Luckily for the Shoshone people, Nevada was also, for lack of a better term, pissed about the plans for Yucca Mountain. This was a project that was not volunteered, but being forced on not only the native Shoshone people, but also the state as a whole. In 2009, President Barack Obama ended the Yucca Mountain project, which by that time already had $15 billion invested into it, and parts of the new laboratory are already constructed. If the bill to make Yucca Mountain passed, "it would authorize the transportation of up to 90,000 shipments of nuclear waste on American highways and railways across the country," (LaDuke 108). LaDuke also points out that 50 million Americans live within a half-mile of the most likely highways.

The Blue Ribbon Commission was formed and released its findings in January of 2012. The report outlined three crucial elements: 

1. They recommend a consentbased approach to siting future nuclear waste storage and disposal facilities, noting that trying to force such facilities on unwilling states, tribes and communities has not worked.'

2. The responsibility for the nation's nuclear waste management program should be transferred to a new organization; one that is independent of the Department of Energy and dedicated solely to assuring the safe storage and ultimate disposal of spent nuclear waste fuel and high level radioactive waste.

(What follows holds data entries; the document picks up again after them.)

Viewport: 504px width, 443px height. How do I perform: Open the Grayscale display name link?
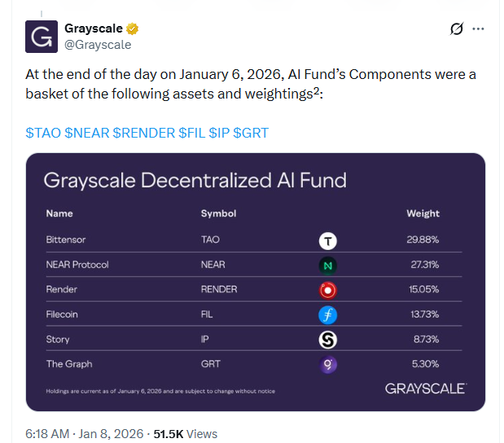(94, 29)
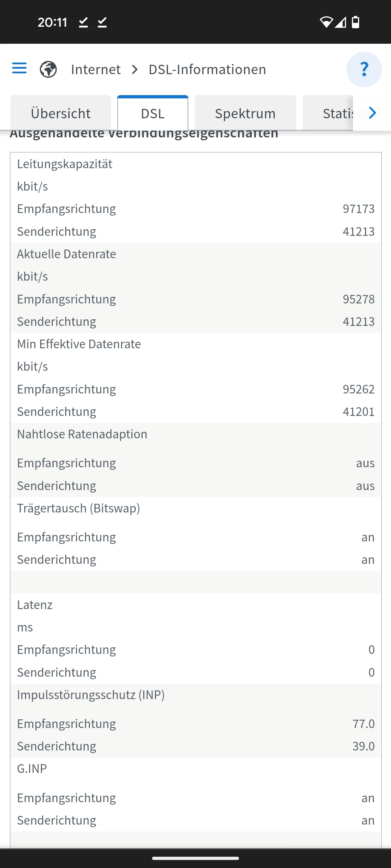Go to the Internet breadcrumb link
This screenshot has width=391, height=868.
click(96, 69)
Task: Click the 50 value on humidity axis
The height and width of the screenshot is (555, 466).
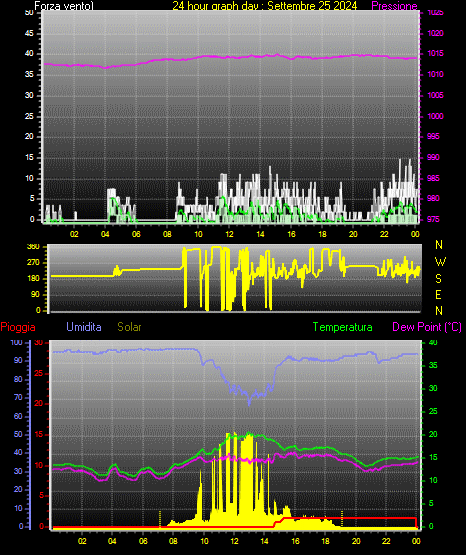Action: point(18,434)
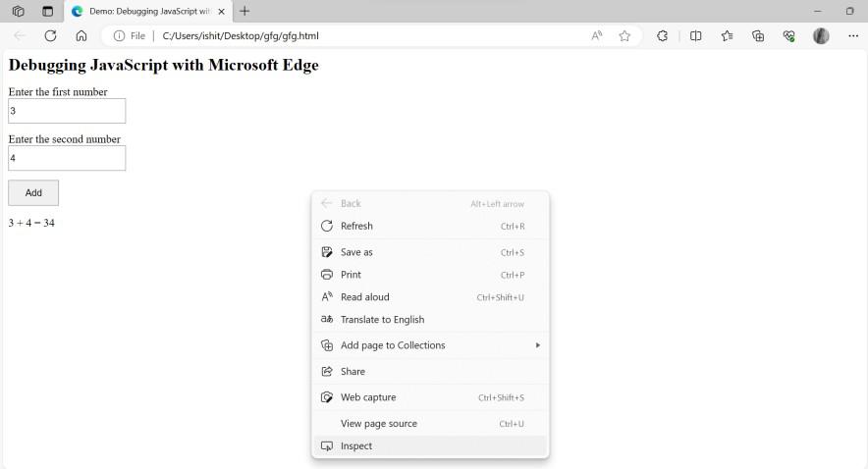The height and width of the screenshot is (469, 868).
Task: Open the Favorites list icon
Action: [x=727, y=35]
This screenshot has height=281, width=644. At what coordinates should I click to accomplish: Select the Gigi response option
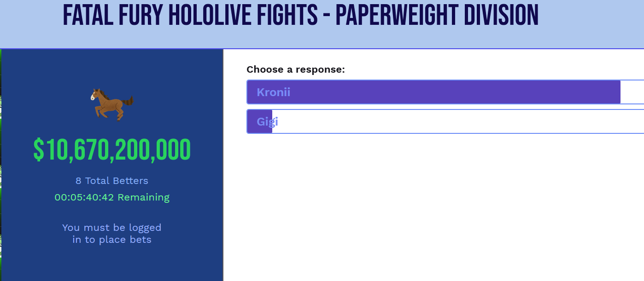point(445,121)
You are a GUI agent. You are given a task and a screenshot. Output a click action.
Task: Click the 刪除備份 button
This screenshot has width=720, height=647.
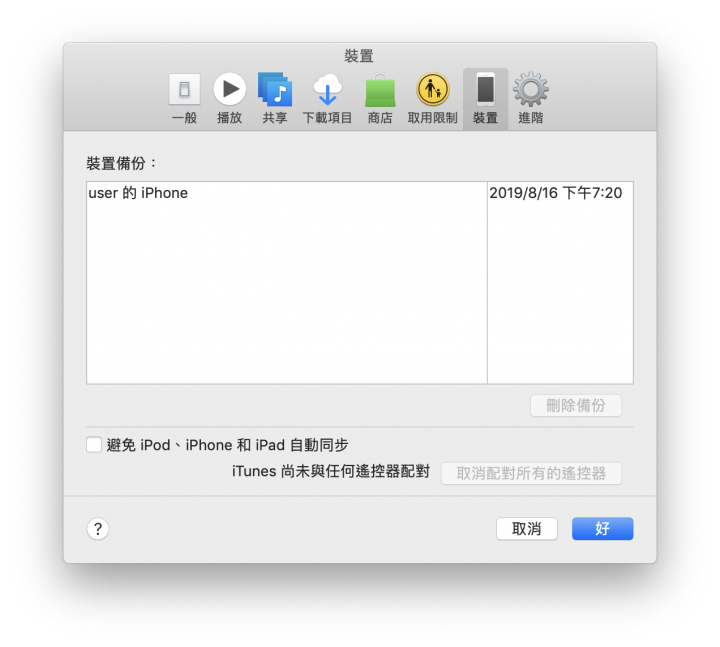click(x=576, y=405)
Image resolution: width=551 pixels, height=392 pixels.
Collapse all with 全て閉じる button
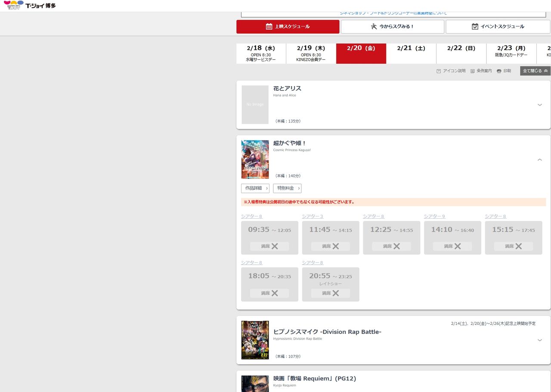coord(535,71)
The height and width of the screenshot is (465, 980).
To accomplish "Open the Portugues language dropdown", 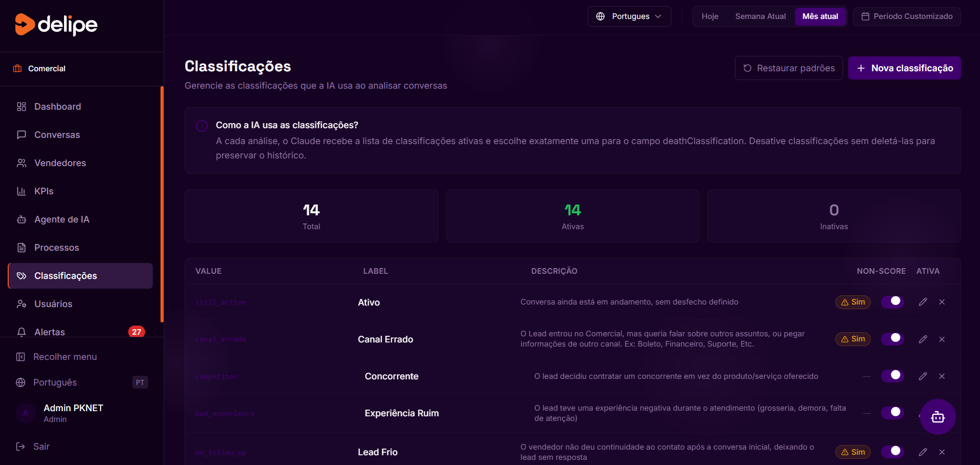I will pyautogui.click(x=629, y=16).
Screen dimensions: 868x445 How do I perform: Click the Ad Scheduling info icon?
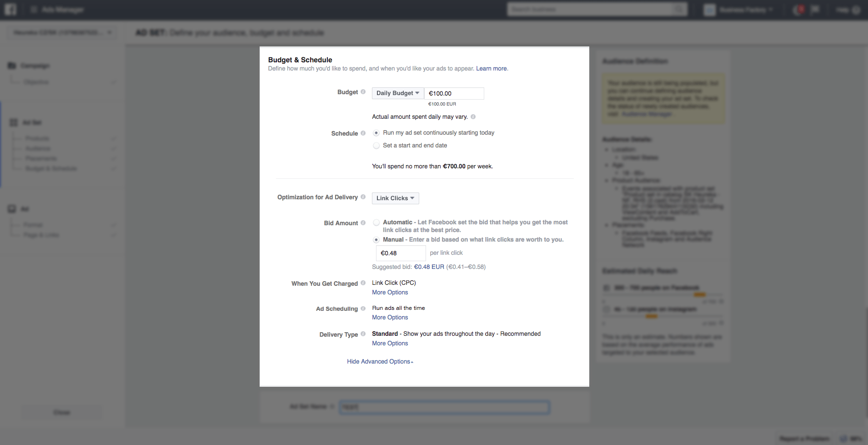(363, 308)
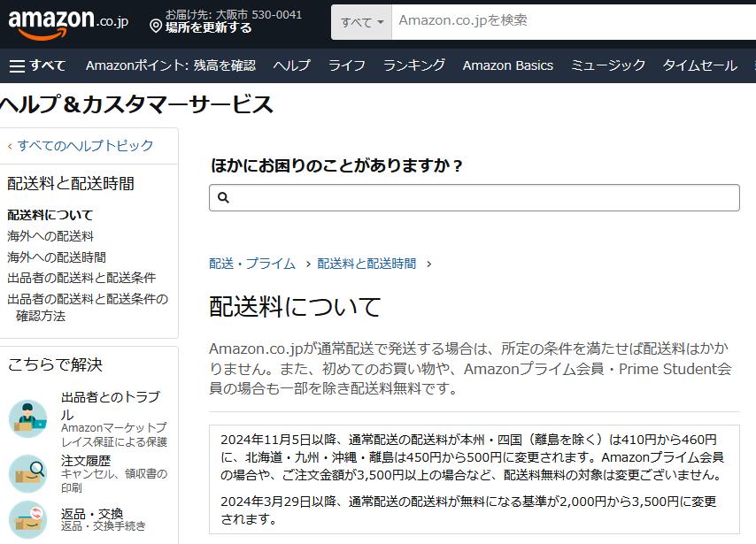Screen dimensions: 756x544
Task: Click the chevron after 配送料と配送時間 breadcrumb
Action: pos(429,263)
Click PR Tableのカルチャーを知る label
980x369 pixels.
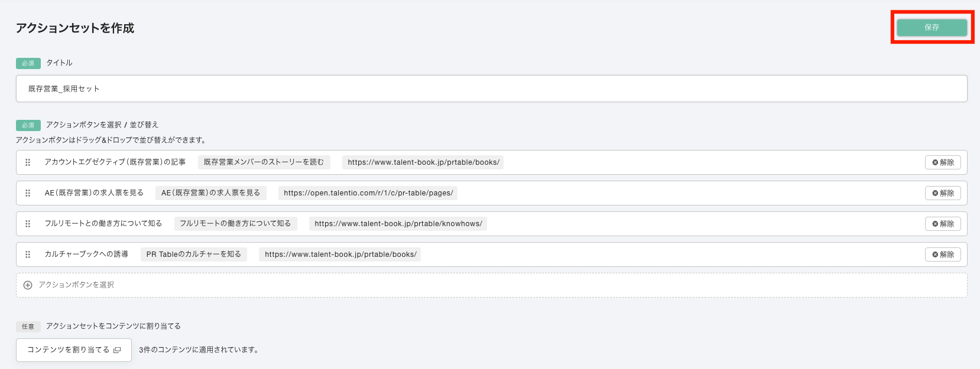click(194, 254)
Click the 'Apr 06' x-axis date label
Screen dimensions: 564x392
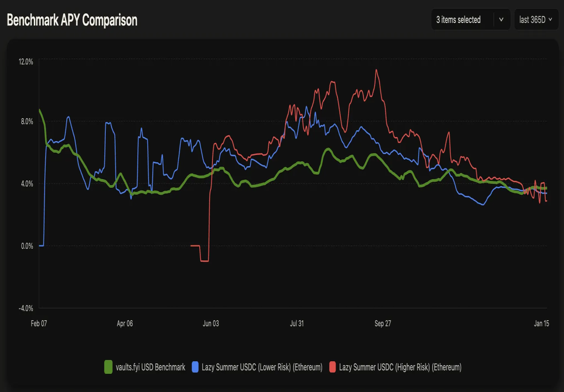125,323
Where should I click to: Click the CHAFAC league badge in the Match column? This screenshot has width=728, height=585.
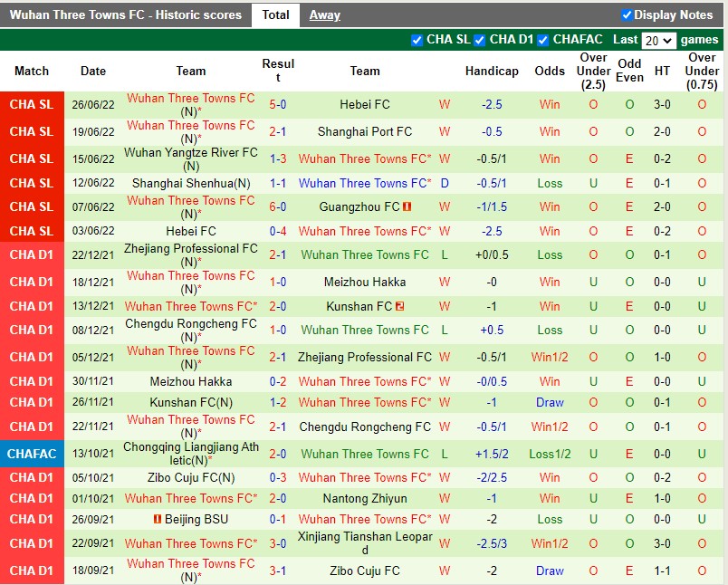[x=33, y=454]

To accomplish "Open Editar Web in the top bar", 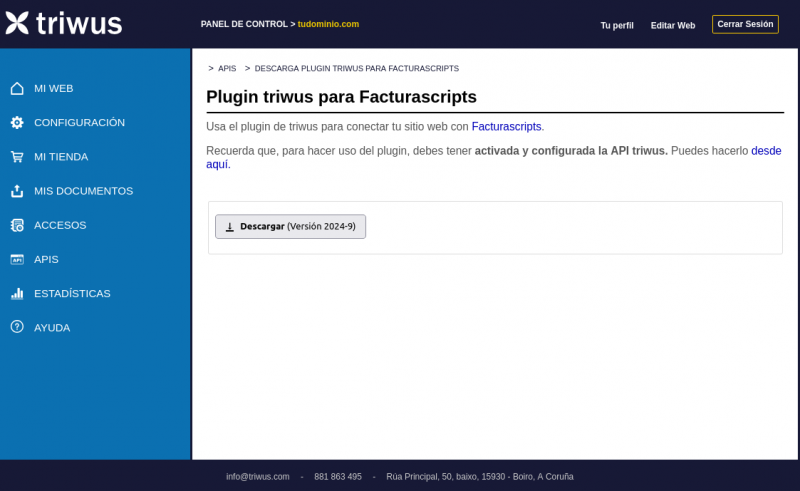I will click(x=672, y=25).
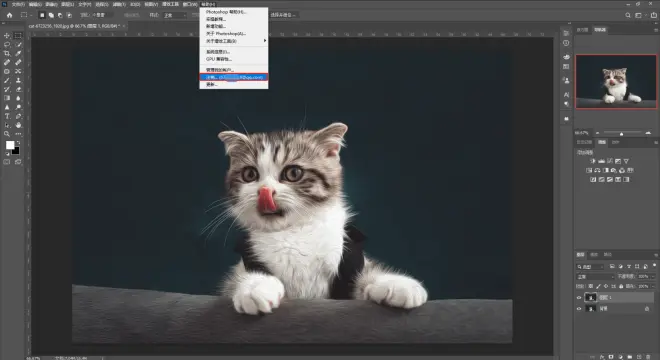Open the layer opacity dropdown arrow

click(652, 277)
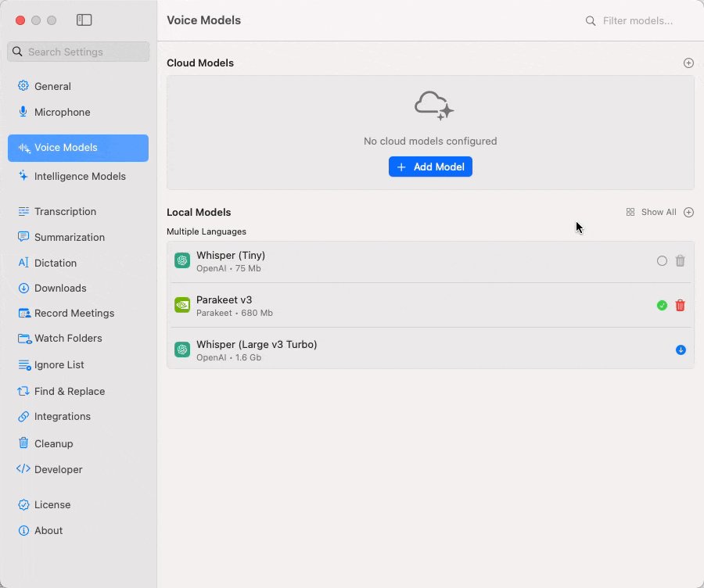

3. They recommended changing the manner in which fees being paid into the Nuclear Waste Fund - about $750 million a year - are treated in the federal budget to ensure they are being set aside and available for use as Congress initially intended.

Here is a video that talks about another solution for storing nuclear waste:

Sources and Site for more information:

USA Today article about Yucca Mountain and the results of the Blue Ribbon Commission.

Blue Ribbion Commission website.

Environmental Protection Agency for information about the pros and cons of nuclear power.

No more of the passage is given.